### [Document]
* * * * * * *
Metamath Proof Explorer

Theorem cncfcn1

Description: Relate complex function continuity to topological continuity. (Contributed by Paul Chapman, 28-Nov-2007) (Revised by Mario Carneiro, 7-Sep-2015)

Ref Expression
Hypothesis cncfcn1.1 𝐽 = ( TopOpen ‘ ℂfld )
Assertion cncfcn1 ( ℂ –cn→ ℂ ) = ( 𝐽 Cn 𝐽 )

Proof

Step Hyp Ref Expression
1 cncfcn1.1 𝐽 = ( TopOpen ‘ ℂfld )
2 ssid ℂ ⊆ ℂ
3 1 cnfldtopon 𝐽 ∈ ( TopOn ‘ ℂ )
4 3 toponrestid 𝐽 = ( 𝐽t ℂ )
5 1 4 4 cncfcn ( ( ℂ ⊆ ℂ ∧ ℂ ⊆ ℂ ) → ( ℂ –cn→ ℂ ) = ( 𝐽 Cn 𝐽 ) )
6 2 2 5 mp2an ( ℂ –cn→ ℂ ) = ( 𝐽 Cn 𝐽 )
* * * * * * *
### [Task objective]
In the Metamath page above, who revised theorem cncfcn1, and on what date?
* * * * * * *
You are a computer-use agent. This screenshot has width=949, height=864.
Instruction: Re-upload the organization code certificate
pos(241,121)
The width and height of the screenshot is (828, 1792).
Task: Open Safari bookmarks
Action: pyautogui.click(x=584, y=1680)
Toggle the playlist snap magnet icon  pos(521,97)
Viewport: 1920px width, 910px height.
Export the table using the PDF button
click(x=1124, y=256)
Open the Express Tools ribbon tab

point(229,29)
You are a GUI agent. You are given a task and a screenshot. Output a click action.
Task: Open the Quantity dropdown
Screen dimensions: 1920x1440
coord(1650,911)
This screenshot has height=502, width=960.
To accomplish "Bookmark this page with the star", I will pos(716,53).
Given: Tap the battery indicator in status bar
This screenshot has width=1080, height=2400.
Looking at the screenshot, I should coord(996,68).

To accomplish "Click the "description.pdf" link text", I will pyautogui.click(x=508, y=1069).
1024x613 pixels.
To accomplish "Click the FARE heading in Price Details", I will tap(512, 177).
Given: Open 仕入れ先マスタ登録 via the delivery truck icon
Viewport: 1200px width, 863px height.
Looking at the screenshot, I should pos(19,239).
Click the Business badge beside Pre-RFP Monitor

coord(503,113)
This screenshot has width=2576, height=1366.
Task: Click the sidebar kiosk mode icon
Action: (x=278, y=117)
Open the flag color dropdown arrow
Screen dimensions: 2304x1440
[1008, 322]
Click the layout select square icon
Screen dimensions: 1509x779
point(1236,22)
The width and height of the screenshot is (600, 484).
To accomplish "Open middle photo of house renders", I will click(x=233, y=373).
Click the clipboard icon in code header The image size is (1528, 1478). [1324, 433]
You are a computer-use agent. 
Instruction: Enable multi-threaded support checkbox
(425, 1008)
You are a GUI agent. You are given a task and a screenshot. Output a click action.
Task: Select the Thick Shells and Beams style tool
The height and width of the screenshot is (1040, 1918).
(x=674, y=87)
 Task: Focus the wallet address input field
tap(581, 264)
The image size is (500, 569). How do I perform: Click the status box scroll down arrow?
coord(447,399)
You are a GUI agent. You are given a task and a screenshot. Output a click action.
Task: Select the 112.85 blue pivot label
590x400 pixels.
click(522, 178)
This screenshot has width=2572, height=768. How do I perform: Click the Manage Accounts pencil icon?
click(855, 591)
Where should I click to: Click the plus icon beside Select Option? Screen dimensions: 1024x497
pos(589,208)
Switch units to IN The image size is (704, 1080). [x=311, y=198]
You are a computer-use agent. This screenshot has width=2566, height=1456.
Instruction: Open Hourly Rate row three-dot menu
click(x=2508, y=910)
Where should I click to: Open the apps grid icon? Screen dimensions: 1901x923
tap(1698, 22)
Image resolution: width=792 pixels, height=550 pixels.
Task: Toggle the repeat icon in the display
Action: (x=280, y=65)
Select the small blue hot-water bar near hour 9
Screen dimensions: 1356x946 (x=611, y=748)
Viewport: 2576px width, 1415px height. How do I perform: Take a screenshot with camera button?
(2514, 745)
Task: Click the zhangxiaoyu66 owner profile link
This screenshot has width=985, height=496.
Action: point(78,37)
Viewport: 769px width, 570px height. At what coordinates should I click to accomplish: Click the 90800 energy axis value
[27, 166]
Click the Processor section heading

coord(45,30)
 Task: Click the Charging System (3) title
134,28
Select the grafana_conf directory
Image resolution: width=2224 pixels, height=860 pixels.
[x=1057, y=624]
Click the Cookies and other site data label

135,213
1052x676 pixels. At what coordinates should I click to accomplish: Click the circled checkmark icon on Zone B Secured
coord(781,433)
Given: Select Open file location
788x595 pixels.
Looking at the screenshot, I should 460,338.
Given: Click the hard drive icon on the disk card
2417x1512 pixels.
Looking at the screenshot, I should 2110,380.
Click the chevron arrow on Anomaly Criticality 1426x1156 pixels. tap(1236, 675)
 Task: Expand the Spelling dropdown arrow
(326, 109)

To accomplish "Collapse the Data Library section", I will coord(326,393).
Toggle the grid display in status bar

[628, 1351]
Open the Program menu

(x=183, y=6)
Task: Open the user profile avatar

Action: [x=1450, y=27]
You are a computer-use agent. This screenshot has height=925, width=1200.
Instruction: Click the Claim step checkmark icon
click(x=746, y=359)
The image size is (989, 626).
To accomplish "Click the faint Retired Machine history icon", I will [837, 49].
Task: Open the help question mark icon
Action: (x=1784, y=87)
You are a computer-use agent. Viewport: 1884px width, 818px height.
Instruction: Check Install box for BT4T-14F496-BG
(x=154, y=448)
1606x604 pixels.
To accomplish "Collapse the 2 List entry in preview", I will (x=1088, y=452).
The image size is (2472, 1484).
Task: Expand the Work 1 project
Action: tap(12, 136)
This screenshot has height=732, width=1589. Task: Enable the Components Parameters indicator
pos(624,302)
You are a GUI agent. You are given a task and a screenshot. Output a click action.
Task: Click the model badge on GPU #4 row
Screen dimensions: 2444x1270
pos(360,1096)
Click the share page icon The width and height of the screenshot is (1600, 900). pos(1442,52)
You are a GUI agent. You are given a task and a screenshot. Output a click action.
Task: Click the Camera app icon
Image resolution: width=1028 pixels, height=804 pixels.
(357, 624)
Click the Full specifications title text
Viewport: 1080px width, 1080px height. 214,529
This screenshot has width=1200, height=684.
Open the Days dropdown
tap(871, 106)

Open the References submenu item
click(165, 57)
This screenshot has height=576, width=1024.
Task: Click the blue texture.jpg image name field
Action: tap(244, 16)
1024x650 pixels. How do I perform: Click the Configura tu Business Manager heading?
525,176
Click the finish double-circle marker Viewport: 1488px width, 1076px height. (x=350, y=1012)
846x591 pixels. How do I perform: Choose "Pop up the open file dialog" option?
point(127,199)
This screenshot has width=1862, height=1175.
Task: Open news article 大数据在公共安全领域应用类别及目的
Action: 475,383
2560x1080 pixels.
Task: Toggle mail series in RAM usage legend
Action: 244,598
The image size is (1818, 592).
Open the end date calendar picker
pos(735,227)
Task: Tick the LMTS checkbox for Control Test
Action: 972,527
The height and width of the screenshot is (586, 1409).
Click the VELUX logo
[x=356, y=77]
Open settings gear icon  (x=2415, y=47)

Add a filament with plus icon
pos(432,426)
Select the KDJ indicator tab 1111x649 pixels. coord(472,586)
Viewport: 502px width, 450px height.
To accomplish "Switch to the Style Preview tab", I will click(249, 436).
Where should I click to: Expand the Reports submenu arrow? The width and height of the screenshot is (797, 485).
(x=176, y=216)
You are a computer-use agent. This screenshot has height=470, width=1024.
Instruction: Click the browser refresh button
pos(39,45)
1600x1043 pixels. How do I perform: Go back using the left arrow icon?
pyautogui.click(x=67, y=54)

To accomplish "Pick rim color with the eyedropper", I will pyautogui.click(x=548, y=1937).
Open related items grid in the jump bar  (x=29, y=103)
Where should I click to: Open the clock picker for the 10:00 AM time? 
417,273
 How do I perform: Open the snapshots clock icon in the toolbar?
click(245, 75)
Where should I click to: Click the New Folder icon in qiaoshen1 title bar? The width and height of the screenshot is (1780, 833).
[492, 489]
* * * * * * *
### [Answer to this exercise]
Mario Carneiro revised it on 7-Sep-2015.